Fiodor Dostoïevski - 1866

J’ai une adoration pour Dostoïevski. Parmi les grands romanciers classiques Balzac, Stendhal... c’est celui qui me touche le plus. En particulier Crime et châtiment. C'est le livre qui m’a le plus accompagné pendant que j'écrivais. Dès que j’étais en panne, quand je n’avais plus d’inspiration je rouvrais Crime et châtiment, je lisais une page et puis ça repartait. Ce qui me fascine le plus dans ce roman c’est une forme de pureté.

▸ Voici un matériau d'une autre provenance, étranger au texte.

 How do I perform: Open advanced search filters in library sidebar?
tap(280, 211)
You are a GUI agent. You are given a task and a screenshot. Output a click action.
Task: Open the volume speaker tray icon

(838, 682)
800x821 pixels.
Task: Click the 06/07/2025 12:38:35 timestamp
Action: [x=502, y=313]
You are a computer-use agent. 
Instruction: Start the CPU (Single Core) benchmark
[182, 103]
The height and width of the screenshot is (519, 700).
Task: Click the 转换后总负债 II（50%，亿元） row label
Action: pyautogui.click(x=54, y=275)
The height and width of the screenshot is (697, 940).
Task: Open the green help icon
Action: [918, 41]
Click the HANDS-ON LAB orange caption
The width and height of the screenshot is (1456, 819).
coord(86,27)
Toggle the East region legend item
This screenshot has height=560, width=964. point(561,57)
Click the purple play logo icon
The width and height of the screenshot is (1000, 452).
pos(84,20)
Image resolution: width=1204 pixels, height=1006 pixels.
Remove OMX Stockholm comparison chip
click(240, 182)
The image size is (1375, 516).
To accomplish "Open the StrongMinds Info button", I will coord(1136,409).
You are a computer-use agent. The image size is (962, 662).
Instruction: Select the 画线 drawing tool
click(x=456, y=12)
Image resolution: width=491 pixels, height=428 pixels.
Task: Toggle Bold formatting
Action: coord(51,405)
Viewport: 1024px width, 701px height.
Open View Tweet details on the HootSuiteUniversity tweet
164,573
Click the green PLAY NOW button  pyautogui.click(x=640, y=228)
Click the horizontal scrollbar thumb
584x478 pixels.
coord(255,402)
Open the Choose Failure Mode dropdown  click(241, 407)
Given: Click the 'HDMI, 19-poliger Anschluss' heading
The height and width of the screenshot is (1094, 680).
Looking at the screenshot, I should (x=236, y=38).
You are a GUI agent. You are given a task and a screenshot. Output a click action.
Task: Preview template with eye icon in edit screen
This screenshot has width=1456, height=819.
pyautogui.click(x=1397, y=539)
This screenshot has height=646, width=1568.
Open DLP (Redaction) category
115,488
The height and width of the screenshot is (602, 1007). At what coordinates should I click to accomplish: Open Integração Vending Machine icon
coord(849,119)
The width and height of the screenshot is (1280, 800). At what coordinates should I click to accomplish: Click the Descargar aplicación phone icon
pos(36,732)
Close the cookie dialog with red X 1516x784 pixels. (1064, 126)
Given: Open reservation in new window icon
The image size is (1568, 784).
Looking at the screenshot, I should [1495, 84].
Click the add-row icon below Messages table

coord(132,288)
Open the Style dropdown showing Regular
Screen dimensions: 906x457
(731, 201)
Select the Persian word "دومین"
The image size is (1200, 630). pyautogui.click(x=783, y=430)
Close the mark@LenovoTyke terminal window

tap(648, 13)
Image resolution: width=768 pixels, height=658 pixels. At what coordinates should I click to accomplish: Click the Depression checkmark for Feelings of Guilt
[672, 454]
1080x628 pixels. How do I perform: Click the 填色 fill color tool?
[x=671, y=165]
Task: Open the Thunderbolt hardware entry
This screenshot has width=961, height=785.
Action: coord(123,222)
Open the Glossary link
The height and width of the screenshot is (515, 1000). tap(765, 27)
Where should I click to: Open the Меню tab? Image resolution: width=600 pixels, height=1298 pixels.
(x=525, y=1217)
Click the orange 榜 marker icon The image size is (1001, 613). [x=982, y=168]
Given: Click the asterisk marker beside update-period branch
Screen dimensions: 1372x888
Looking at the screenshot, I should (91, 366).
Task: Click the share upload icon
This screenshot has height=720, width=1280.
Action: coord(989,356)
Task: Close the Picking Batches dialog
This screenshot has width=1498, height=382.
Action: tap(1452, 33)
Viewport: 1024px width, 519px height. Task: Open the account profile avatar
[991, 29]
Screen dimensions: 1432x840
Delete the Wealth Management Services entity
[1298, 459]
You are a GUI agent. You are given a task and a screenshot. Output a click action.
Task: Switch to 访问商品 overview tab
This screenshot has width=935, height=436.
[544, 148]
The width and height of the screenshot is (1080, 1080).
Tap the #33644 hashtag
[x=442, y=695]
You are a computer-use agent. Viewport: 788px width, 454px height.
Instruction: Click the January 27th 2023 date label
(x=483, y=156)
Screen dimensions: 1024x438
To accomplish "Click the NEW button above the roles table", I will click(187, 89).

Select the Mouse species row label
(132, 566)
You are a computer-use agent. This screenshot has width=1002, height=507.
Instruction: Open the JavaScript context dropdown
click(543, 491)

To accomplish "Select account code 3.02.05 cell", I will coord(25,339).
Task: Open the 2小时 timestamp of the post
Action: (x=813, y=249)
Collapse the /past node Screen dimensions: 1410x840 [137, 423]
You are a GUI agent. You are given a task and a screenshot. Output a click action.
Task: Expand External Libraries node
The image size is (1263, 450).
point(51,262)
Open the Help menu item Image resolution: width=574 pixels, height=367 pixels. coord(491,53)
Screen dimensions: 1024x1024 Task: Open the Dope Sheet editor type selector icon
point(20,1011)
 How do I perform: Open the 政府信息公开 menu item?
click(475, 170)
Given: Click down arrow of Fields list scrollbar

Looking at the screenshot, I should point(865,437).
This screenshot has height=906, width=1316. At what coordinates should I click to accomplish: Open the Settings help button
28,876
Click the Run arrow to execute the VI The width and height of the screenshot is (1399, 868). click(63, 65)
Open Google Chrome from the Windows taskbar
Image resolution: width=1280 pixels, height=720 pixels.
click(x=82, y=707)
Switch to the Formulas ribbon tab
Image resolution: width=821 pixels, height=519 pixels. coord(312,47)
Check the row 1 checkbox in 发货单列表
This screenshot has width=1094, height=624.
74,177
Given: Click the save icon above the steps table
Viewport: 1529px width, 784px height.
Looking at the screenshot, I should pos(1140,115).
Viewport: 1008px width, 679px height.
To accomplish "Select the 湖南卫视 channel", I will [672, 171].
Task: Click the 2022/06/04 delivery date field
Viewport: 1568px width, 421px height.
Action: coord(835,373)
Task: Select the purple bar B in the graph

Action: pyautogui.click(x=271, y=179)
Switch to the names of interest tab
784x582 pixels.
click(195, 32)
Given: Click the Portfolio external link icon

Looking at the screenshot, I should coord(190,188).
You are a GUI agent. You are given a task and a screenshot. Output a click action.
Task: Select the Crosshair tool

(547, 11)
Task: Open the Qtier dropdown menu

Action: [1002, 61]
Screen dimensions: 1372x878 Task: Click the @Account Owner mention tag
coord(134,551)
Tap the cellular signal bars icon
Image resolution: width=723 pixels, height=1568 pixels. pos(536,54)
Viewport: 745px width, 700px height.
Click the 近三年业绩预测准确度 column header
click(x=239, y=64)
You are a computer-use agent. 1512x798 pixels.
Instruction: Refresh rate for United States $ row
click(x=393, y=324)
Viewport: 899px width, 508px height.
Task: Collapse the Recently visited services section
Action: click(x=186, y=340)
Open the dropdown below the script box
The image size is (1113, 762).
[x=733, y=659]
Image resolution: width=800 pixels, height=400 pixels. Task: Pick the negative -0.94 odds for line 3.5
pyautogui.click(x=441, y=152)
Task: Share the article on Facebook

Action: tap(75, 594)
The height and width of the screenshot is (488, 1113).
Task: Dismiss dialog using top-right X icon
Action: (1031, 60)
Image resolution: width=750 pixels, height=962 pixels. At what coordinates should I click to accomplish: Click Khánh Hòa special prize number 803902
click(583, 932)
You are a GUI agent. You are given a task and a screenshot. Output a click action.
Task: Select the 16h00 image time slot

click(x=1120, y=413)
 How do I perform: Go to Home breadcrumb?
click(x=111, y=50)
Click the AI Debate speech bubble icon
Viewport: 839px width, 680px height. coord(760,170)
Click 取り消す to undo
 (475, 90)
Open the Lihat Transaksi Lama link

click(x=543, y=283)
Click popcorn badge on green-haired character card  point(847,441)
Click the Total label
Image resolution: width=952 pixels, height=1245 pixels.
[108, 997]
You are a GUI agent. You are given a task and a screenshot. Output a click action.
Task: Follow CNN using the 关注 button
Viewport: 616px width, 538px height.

Il n’y a qu’un seul événement : Raskolnikov tue la vieille usurière. Il n'arrivera rien d’autre. Ensuite tout se passe dans la tête de Raskolnikov dont on suit pendant mille pages les déambulations dans Saint-Pétersbourg. Ses reculades, ses avancées, tous ses atermoiements forment une sorte de théâtre à l'intérieur de son cerveau. La littérature ensuite ne cessera d'exploiter cette trouvaille. L'invention du monologue intérieur nourrira toute la littérature jusqu’à aujourd’hui.

L’autre chose qui me fascine et m'a le plus inspiré, est que le personnage de Raskolnikov est tout le temps aspiré par un processus qui le dépasse. Hanté par l'idée d'aller tuer la vieille usurière, il se donne des motivations pour agir, mais au fond, il ne sait pas très bien pourquoi il le fait. Toutes les raisons qu'il se donne ne servent qu'à masquer une vérité vers laquelle il se dirige inexorablement et qui le regardait depuis le début de cet ouvrage.